Searching and sifting through large amount of information is a challenging task and a norm confronting web users today. There is a need for resource discovery services capable of dealing with large search resultsets effectively. Previous research indicates a tendency for users to prefer interfaces that incorporate some form of categorisation and grouping of results. These types of UIs tend to enhance the efficiency of information seeking and provide greater user satisfaction. This post describes the development of faceted search, a resource discovery approach based on a type of category system which has become prevalent in digital libraries. A remit of the UX2.0 project involves enhancing an existing digital library featuring faceted search through user-centred design (UCD). We are also evaluating AquaBrowser a leading library product facilitating faceted search.
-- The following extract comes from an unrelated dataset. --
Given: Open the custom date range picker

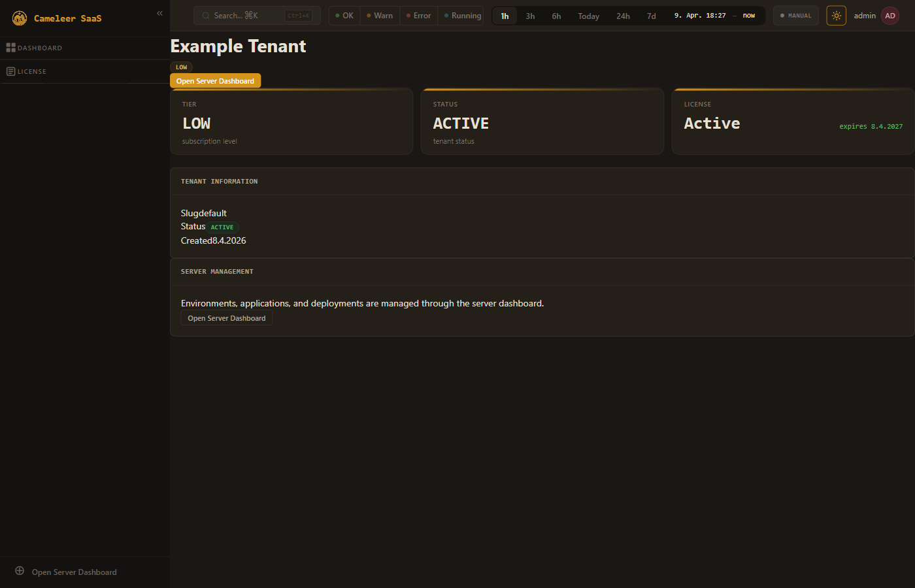Looking at the screenshot, I should tap(714, 16).
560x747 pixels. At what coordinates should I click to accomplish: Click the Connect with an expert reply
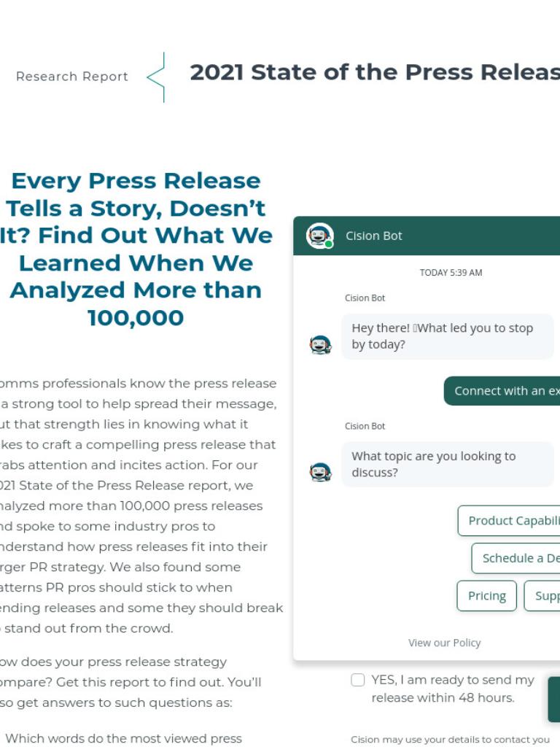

This post relates to my recent work on two systems. It describes the development and setting up of a faceted search infrastructure - Apache Solr for Blacklight, a Ruby-on-Rails and open source resource discovery UI. To provide concentration user experience, the infrastructure provides data aggregated from multiple and heterogeneous sources.
Part 1 of this account (this post) describes the general setup of Solr for multi-sourced data and the experience of importing the CERN book dataset, using the Data Import Hanlder (DIH) of Solr. UX2 is incorporating the book data in combinant with digital library objects, for low-fi content-rich UI prototypes testing.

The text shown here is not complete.